No Goal is Out of Reach

Journey to Recovery Supported by United Way Programs

Between laughter and tears Shelby Spence shares her journey of recovery up to her latest achievement—earning a promotion at her work place. Shelby is a relative newcomer in Grand Rapids, having moved to the area for after-care upon completing an addiction recovery program. For her to continue to stay sober, Shelby says leaving her former hometown behind was imperative.

“Addiction took me to places I never dreamed possible and I lost everything, my home, my family,” she says. “When I came to Grand Rapids, I started the journey to figure out who I am.”

Along with the challenge of sobriety comes the need to separate from the people and places associated with drug use. As Shelby neared her graduation from treatment, she knew she needed help finding an environment where she could continue her recovery.

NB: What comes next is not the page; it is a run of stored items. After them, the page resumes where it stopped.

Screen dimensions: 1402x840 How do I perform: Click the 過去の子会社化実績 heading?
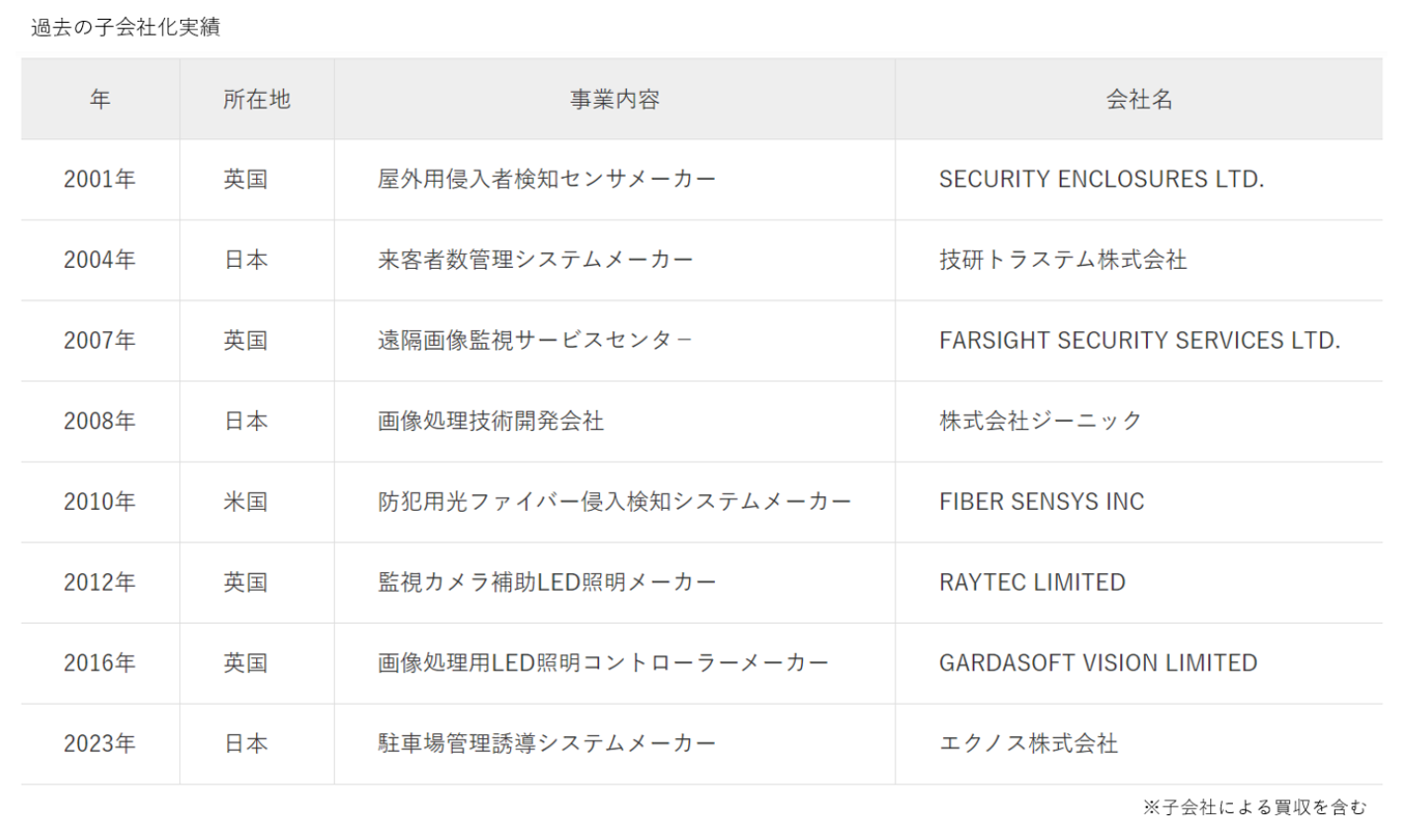click(x=126, y=28)
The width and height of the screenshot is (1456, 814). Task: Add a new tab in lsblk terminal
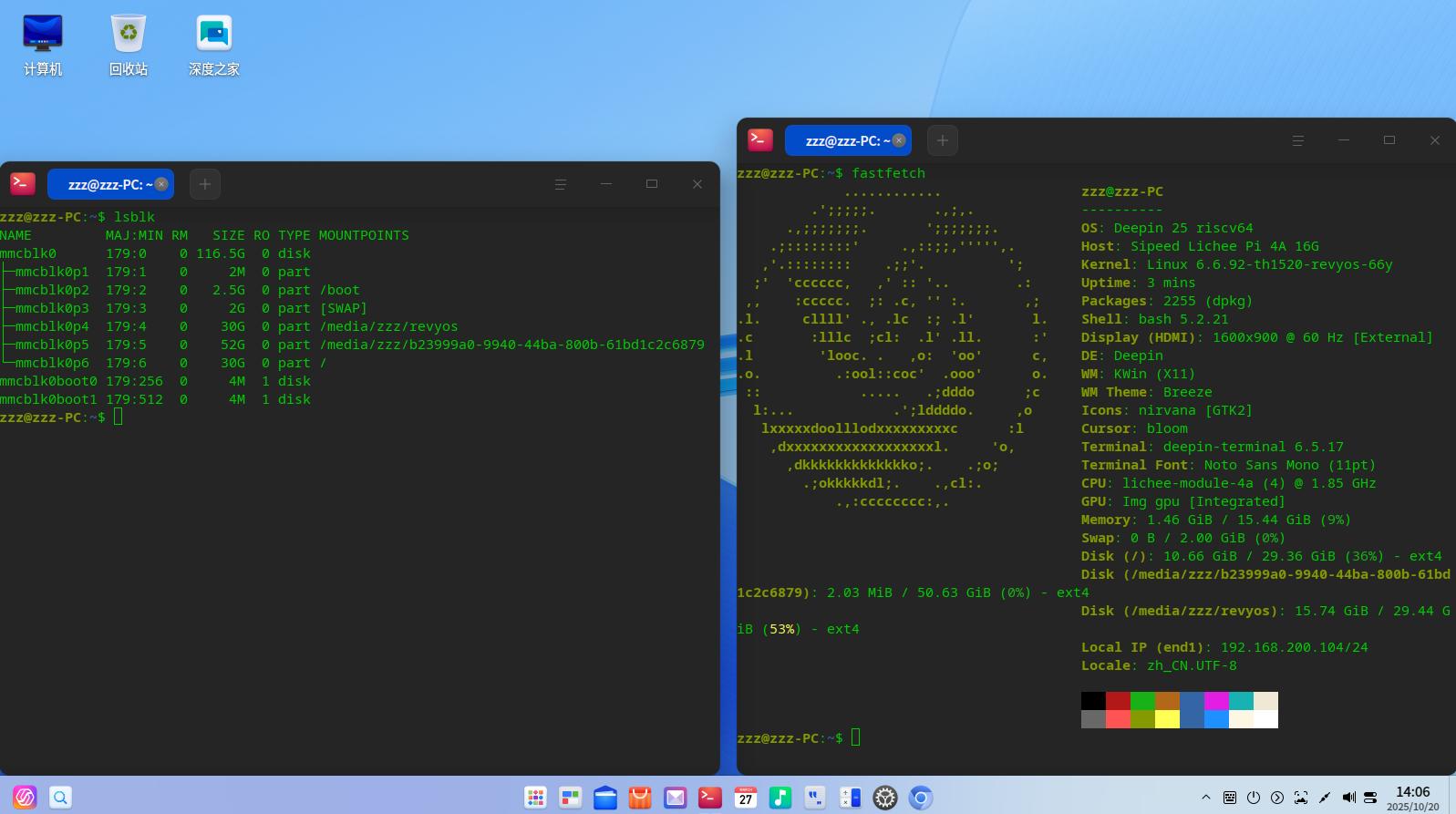[205, 184]
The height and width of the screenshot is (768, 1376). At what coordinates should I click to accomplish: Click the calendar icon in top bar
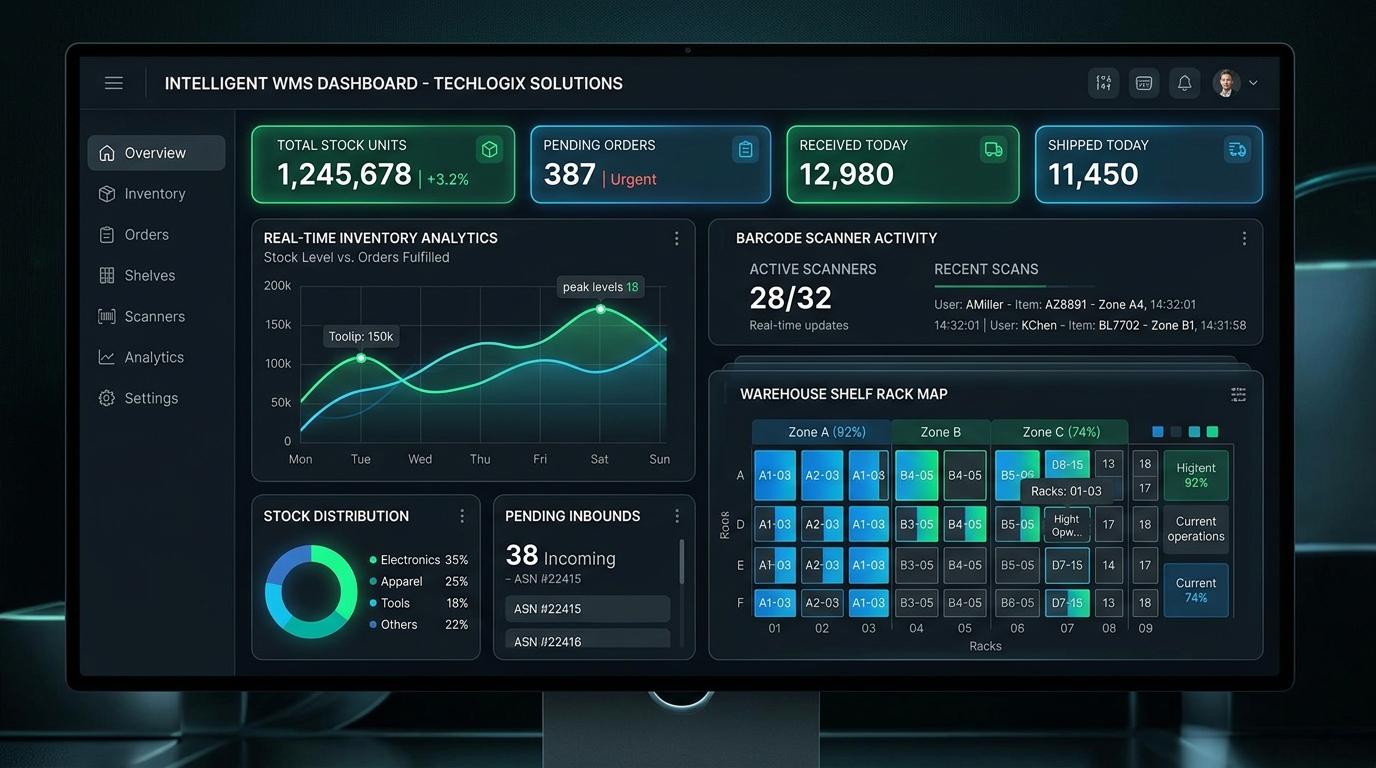pyautogui.click(x=1144, y=83)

She reached out to First Call / United Way 2-1-1, an organization that helps those in need find resources, like housing assistance and crisis support.

“Going back to my hometown would make it hard to avoid falling back into the same habits,” Shelby says. “I needed to be in a new community where I could find a support system, friends, a job, and live a new lifestyle without the stigma of being an addict.”

After completing a housing assessment, Shelby was placed in a supervised transitional home through a crisis-housing program that helps residents gain or improve employment, participate in continuing education, or learn life skills. The program operates under KOOTASCA Community Action and receives support from United Way.

“At first I didn’t appreciate some of the rules, like the one where you can’t have visitors,” Shelby says. “But that was a good rule for me because it forced me to get out into the community and attend meetings. I developed real friendships, and now I have friends that I can call for anything.”

With support from her new community, Shelby concentrated on her healing and began to put her life back together.  She pursued her career, worked on regaining her driving privileges, and focused on her goal to live independently in her own apartment.

“I could focus on my recovery and move forward,” Shelby said.

Less than two years since Shelby arrived in Grand Rapids and a year after she began working with KOOTASCA, she is thriving. She moved into her own place after stepping to a new role at a Grand Rapids nonprofit that helps vulnerable adults. As the site supervisor, she manages and operates the facility and hires and trains staff. Even with her added responsibilities, Shelby continues to attend meetings, speak publicly about her journey, and surround herself with her support network. Once a week she is giving back by chairing a support meeting.

“I finally have my life back again,” Shelby says. “I have friends that love and support me and help me to keep my sobriety. And I’m back in touch with my family.”

The KOOTASCA Crisis Housing and First Call 2-1-1 are programs supported by United Way of 1000 Lakes. United Way works to improve lives by mobilizing the caring power of communities to create lasting change. To learn more about the support United Way provides to Itasca County and surrounding communities, visit uwlakes.org.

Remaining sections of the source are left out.